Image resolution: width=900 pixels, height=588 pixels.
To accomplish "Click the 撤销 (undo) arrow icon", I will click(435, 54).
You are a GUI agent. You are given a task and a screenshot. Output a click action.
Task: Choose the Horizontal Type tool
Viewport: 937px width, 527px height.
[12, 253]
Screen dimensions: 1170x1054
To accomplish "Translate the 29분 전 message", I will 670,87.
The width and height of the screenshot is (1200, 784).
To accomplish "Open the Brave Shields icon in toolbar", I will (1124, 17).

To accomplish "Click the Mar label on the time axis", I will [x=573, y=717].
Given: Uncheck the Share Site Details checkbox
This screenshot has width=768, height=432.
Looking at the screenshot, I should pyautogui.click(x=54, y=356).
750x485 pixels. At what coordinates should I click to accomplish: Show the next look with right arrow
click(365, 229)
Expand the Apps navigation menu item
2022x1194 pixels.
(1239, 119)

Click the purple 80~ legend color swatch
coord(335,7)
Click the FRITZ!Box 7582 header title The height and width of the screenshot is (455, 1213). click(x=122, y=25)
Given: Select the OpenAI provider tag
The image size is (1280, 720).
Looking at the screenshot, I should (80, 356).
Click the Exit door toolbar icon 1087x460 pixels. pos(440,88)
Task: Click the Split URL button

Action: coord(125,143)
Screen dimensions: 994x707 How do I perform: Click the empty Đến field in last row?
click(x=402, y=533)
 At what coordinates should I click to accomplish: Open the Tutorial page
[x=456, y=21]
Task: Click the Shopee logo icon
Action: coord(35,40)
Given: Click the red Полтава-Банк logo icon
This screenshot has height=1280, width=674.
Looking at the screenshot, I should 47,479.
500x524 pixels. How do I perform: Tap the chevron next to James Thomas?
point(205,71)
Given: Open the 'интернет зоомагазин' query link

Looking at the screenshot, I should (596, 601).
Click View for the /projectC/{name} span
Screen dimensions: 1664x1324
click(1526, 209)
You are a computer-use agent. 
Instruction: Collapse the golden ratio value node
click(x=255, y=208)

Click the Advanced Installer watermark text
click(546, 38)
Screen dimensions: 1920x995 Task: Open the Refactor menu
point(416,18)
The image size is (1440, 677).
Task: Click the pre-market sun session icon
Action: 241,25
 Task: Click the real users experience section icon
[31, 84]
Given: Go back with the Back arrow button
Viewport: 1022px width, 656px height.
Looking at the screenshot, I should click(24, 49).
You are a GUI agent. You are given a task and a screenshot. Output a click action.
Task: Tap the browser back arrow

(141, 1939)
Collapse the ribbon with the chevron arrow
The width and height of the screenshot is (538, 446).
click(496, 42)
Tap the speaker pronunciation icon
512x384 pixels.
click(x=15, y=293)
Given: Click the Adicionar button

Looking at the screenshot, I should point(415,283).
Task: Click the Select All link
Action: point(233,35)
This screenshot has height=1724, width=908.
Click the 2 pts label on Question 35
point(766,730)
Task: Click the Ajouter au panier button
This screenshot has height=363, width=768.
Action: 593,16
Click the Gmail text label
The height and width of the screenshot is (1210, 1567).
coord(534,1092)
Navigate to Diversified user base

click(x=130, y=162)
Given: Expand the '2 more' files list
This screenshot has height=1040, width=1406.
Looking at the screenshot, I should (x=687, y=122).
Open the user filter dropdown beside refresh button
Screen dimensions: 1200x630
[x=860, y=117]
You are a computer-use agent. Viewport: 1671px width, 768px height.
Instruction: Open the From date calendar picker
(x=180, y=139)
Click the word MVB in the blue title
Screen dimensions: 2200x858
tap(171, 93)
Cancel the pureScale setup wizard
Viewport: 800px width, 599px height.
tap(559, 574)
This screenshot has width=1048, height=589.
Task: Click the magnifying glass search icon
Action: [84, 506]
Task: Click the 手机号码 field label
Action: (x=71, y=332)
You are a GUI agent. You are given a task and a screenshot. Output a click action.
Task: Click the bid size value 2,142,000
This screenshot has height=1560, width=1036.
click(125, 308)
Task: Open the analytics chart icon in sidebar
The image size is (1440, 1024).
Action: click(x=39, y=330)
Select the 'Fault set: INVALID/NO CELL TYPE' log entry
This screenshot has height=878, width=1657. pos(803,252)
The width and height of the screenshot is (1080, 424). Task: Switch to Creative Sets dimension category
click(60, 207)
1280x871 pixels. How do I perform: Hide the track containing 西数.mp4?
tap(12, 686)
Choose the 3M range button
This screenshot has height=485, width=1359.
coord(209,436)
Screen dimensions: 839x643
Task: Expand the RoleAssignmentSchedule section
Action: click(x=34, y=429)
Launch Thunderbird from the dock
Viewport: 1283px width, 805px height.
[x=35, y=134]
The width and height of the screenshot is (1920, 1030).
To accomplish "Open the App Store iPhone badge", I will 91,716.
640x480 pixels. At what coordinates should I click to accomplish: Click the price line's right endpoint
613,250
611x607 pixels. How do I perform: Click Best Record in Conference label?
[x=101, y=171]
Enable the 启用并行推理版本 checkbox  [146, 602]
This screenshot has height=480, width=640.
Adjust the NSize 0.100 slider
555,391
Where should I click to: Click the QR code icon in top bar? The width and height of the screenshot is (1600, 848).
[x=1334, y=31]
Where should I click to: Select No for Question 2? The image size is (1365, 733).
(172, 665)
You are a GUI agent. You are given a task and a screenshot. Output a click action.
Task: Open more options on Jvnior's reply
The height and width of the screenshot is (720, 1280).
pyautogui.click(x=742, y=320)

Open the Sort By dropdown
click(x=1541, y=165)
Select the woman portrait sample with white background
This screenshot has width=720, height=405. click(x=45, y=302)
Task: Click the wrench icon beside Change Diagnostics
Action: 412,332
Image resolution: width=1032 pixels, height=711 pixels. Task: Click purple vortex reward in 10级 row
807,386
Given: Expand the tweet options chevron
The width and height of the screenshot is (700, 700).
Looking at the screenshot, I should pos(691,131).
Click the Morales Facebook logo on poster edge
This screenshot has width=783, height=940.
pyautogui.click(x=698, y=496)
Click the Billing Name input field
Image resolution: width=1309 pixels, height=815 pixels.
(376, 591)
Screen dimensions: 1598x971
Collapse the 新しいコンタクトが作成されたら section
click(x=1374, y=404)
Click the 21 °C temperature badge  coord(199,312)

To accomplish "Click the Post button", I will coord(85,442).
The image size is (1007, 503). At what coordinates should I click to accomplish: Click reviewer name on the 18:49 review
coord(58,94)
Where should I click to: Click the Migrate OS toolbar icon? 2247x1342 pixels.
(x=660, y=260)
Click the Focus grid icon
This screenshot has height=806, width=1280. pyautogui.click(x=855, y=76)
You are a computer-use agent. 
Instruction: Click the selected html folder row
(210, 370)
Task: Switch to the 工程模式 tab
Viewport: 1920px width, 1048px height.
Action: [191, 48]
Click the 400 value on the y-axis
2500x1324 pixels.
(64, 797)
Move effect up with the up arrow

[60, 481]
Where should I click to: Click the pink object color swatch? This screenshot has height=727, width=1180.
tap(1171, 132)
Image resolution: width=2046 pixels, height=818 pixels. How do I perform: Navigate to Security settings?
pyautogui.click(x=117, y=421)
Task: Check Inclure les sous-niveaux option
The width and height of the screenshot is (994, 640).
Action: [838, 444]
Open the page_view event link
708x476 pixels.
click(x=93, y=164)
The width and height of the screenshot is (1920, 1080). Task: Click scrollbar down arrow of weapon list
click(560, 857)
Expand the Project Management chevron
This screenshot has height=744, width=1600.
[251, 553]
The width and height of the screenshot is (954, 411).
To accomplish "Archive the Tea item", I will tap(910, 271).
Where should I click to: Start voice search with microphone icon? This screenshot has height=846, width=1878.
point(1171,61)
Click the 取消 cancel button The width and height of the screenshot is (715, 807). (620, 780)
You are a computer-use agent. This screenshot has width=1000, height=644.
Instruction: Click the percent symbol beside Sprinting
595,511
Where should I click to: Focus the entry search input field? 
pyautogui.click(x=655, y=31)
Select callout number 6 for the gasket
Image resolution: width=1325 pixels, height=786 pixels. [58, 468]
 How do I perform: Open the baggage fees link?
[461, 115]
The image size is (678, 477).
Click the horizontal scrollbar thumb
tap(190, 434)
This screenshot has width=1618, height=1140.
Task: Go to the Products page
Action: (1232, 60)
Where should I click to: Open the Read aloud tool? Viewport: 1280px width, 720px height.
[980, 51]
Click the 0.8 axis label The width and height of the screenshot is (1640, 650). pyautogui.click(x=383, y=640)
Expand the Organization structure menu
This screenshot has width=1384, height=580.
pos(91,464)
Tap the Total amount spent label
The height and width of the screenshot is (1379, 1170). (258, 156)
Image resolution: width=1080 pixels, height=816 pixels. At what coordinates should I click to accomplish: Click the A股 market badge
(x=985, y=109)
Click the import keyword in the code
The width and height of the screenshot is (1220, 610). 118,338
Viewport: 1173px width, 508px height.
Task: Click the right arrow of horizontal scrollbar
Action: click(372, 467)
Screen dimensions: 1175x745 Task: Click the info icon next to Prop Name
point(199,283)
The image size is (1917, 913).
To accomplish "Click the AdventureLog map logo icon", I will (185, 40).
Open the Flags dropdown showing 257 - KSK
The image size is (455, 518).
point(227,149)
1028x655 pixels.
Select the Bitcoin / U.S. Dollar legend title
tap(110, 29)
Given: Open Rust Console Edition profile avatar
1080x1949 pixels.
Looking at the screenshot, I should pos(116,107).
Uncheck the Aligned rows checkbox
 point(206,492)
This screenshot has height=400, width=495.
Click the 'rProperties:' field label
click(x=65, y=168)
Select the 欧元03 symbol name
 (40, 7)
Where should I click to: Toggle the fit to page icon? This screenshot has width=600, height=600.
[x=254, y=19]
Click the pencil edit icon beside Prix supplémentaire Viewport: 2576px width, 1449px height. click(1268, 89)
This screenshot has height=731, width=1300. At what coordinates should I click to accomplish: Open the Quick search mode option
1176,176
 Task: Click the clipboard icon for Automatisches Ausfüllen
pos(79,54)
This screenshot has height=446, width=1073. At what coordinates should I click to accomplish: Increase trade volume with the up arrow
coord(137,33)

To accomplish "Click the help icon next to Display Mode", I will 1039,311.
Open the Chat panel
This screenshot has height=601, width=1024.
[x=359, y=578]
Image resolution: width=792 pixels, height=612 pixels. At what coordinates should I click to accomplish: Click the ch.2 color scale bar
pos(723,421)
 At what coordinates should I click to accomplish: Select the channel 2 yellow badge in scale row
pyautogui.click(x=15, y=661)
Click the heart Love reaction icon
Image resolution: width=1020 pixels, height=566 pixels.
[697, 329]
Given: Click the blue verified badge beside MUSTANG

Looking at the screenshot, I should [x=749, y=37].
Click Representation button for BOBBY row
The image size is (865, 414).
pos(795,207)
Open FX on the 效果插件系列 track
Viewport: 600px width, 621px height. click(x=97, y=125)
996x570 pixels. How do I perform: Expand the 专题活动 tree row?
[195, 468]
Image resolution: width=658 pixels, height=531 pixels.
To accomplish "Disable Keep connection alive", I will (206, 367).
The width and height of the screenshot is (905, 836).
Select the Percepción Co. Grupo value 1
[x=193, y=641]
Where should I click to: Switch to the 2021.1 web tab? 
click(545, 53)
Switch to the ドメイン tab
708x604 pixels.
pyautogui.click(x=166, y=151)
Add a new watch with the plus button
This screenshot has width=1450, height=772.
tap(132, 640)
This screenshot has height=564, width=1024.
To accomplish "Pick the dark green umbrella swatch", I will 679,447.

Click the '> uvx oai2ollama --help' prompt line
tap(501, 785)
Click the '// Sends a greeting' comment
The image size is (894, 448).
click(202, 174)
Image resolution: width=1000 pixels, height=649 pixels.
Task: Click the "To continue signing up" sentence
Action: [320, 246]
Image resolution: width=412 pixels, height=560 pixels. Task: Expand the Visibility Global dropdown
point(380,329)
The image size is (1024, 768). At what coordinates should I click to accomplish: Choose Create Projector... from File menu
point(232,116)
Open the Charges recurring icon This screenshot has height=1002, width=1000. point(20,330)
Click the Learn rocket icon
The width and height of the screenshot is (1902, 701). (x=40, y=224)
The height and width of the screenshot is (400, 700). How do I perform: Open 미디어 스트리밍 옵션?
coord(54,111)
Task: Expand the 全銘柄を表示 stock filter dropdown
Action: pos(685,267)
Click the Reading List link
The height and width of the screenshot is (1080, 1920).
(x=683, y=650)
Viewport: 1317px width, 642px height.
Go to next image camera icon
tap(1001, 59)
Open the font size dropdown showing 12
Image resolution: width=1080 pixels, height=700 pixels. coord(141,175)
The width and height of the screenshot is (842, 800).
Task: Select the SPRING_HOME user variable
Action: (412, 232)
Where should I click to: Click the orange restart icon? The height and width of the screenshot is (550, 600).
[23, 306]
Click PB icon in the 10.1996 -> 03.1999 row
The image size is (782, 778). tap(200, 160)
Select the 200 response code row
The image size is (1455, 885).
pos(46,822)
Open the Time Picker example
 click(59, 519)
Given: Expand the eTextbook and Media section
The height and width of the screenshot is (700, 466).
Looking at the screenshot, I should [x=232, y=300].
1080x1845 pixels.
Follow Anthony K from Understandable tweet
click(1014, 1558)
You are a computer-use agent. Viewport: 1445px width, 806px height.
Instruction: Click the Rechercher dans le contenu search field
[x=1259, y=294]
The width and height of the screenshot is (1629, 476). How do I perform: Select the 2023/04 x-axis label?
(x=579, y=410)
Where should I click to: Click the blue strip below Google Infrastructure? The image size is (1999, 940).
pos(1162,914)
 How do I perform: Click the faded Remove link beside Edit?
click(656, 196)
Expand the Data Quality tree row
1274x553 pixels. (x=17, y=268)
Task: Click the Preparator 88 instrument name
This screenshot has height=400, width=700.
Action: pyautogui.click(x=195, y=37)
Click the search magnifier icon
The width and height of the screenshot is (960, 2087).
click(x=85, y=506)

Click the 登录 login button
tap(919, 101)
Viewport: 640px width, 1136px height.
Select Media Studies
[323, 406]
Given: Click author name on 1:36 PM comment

- **What you should do**
All lines in the listing above between the line with "Uncheck the Aligned rows checkbox" and the line with "Click the pencil", inclusive, should be set down exactly, and no line outside that range.

- **Written reply**
Uncheck the Aligned rows checkbox
 point(206,492)
This screenshot has height=400, width=495.
Click the 'rProperties:' field label
click(x=65, y=168)
Select the 欧元03 symbol name
 (40, 7)
Where should I click to: Toggle the fit to page icon? This screenshot has width=600, height=600.
[x=254, y=19]
Click the pencil edit icon beside Prix supplémentaire Viewport: 2576px width, 1449px height. click(1268, 89)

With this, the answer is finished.